With produce at its finest at harvest time take advantage of it and make a great chowder like this one. My family loved this recipe!
Look at the color of this glorious vegetable. If you see an orange cauliflower at your farmers market or grocery store grab it. You will be very happy you did!
5 Health Benefits of Cauliflower
- Bone Health
- Helps with Detox
- Aids in reducing high blood pressure
- Strengthens your immune system
- Helps reduce the risk of cancer
All of these benefits in a big bowl of chowder can’t be beat!!
How to Make Corn Chowder
Chop, chop, chop and into the slow cooker it goes!! Making a chowder is easy.
We put all the ingredients, cauliflower, leeks, onion, garlic, chicken broth, thyme, water, salt and pepper into the slow cooker and let it do its magic.
After 3-4 hours of cooking when the vegetables are fork tender, the chowder is then pureed with an immersion blender until fairly smooth.
While the chowder is still hot; the cheese and grilled sweet corn are then added and stirred followed by the half and half cream.
This will add in all that necessary creamy goodness that you love in a chowder.
You can also substitute a higher fat milk for the half and half if you would like to reduce the calories, but I really like the richness from half and half.

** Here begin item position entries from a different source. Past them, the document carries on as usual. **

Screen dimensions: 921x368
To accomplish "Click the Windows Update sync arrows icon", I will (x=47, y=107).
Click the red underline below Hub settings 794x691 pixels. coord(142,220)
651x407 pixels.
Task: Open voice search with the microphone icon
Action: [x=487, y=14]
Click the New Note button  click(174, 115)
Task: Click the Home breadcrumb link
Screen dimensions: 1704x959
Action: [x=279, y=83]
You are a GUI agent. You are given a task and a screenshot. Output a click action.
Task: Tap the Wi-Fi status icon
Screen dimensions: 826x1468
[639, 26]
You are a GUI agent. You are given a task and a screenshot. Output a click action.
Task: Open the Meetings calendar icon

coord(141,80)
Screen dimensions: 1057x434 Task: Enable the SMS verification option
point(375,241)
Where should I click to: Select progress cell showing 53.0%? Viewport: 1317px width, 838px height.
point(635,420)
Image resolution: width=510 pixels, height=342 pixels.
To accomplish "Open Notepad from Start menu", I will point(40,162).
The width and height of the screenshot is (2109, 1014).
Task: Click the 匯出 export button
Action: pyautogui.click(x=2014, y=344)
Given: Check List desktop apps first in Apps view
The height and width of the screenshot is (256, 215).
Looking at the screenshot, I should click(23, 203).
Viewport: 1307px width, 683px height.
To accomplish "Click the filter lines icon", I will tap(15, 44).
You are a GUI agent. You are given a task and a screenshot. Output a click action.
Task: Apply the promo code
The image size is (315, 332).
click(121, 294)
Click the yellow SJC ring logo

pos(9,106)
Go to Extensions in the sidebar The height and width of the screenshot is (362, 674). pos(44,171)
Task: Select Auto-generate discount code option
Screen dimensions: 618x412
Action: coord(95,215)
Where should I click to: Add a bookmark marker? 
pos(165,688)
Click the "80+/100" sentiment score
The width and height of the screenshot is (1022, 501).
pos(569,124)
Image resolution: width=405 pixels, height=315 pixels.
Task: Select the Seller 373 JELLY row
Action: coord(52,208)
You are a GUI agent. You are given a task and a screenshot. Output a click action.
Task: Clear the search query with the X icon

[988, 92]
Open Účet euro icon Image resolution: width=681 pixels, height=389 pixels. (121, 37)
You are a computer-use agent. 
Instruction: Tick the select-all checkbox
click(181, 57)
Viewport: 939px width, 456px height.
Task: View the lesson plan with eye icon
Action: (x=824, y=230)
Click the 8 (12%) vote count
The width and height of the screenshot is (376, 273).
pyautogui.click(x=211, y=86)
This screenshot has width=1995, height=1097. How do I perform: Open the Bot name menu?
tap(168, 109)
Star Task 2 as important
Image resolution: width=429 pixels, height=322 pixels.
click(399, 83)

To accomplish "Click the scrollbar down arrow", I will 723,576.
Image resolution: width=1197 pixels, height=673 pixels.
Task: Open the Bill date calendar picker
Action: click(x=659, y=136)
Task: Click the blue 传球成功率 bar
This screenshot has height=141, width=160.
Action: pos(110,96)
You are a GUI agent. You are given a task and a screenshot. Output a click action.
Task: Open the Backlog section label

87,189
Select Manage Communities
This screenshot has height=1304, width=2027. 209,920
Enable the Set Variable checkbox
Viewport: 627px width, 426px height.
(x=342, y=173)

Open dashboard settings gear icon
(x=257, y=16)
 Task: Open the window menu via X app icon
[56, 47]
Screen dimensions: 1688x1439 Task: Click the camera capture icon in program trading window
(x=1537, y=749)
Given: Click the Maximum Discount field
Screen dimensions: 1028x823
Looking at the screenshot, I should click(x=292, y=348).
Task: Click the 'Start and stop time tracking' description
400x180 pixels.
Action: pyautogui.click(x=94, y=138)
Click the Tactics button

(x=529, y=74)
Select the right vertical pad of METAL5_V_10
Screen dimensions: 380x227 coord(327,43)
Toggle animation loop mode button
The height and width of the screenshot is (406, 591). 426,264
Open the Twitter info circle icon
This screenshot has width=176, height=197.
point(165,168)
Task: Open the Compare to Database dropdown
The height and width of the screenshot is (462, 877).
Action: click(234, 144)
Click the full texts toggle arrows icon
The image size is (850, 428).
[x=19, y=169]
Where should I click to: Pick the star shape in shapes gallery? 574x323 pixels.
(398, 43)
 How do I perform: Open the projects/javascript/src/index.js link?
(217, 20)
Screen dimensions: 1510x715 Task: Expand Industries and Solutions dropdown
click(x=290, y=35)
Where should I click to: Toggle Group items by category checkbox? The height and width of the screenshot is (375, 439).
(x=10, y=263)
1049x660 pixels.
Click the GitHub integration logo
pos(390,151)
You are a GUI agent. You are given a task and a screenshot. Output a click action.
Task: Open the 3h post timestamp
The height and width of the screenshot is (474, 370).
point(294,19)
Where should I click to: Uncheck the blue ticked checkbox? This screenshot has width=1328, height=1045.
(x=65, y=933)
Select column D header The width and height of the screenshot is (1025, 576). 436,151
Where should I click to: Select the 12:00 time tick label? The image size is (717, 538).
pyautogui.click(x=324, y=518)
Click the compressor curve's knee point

I liked having the corn kernels whole in the soup to give it texture and grilling the corn gives it more flavor and sweetness.
A trick to remove the kernels from the cob is to stand it up with a small bowl inverted into a big bowl. This will stop the kernels from landing all over your floor.
This chowder is healthy, hearty and using a slow cooker makes it pretty much effortless too. The last touch is garnishing the soup, adding additional cheese plus bacon and chives make it irresistible.
Can You Freeze Corn Chowder?
You can freeze corn chowder and most soups for that matter to enjoy at a later day. Just omit the toppings (you can freeze the bacon and cheese separately) and freeze in a container with a tight lid.
Freezer meals are always great to have on hand for busy nights.
On a cooler late summer or fall day like we are having today a Slow Cooker Cauliflower Corn Chowder is just perfect. Look at how delicious that chowder is. Crispy bacon, luscious cheese and the goodness of corn and cauliflower.
Although corn is still high in carbs, cauliflower is much lower than potatoes so that reduces the overall carbs in this soup.
Want to make this soup vegan? Then omit the bacon and use a vegetable broth instead of a chicken broth. You would also have to sub in vegan cheddar and another form of milk like an almond milk.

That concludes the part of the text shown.